Change the default RabbitMQ Port

  1. Controller: Update the port in MMC > Advanced Config with Key[DVM Agent Queue Port].

  2. HyWorks VM Scale Booster: Update the port [key: RabbitMQ > Port] in the config file:

    1. Filename: appsettings.json

    2. Path: C:\Program Files (x86)\Accops\HyWorks VM Scale Booster

  3. Update the RabbitMQ port in the config file:

    1. Path: C:\Users\Administrator\AppData\Roaming\RabbitMQ

    2. File name: rabbitmq.config.example

    3. Changes:

      1. Existing string: %% {tcp_listeners, [5672]},

      2. Updated string: {tcp_listeners, [5673]}

      3. Please note that the comma is removed from the end.

      4. Save the file and rename it to rabbitmq.config.

    4. To reinstall RabbitMQ:

      ```
cd C:\\Program Files\\RabbitMQ Server\\rabbitmq_server-3.7.17\\sbin

rabbitmqctl.bat stop

rabbitmq-service.bat remove

rabbitmq-service.bat install

rabbitmq-service.bat start
```

Upgrade from the older to the newer RabbitMQ version

  1. Login using the local administrator privileges.

  2. Uninstall existing Erlang and RabbitMQ from the system.
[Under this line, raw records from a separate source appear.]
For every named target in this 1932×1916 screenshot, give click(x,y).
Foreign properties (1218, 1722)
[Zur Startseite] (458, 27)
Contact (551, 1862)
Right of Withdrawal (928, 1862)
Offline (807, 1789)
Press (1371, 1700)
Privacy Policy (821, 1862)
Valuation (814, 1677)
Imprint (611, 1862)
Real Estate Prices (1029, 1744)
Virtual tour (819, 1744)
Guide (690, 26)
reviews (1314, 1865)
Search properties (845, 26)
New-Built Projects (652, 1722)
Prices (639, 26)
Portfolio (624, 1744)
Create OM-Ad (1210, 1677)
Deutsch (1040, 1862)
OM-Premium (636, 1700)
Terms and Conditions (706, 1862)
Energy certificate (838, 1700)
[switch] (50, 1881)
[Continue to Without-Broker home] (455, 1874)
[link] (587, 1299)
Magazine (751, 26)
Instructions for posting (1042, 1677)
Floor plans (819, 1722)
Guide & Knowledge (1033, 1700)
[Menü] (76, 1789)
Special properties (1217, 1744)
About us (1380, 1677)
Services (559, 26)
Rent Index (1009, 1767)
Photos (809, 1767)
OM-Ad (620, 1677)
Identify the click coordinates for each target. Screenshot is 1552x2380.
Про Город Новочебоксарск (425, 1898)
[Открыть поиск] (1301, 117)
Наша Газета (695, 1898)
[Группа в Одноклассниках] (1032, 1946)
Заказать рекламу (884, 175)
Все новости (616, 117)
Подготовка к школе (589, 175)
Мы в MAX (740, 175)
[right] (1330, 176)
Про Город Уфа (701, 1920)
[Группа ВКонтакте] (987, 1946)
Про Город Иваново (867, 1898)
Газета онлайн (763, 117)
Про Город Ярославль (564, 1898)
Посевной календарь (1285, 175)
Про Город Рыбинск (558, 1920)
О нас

  3. Go to the path: C:\Users\{username}\AppData\Roaming and delete the RabbitMQ folder from it.

    • Here, the username is the user who has installed RabbitMQ.

    • If you are unable to delete the RabbitMQ folder and get any exceptions, then please restart the system and try to delete it after a restart.

  4. Delete the Erlang cookies from the following locations. There will be a file called .erlang.cookie that needs to be deleted from these paths:

    • C:\Users\{Username}

    • C:\Windows\System32\config\systemprofile

  5. Download and install the supported Erlang OTP as a local administrator.

  6. Download and install a supported RabbitMQ as a local administrator.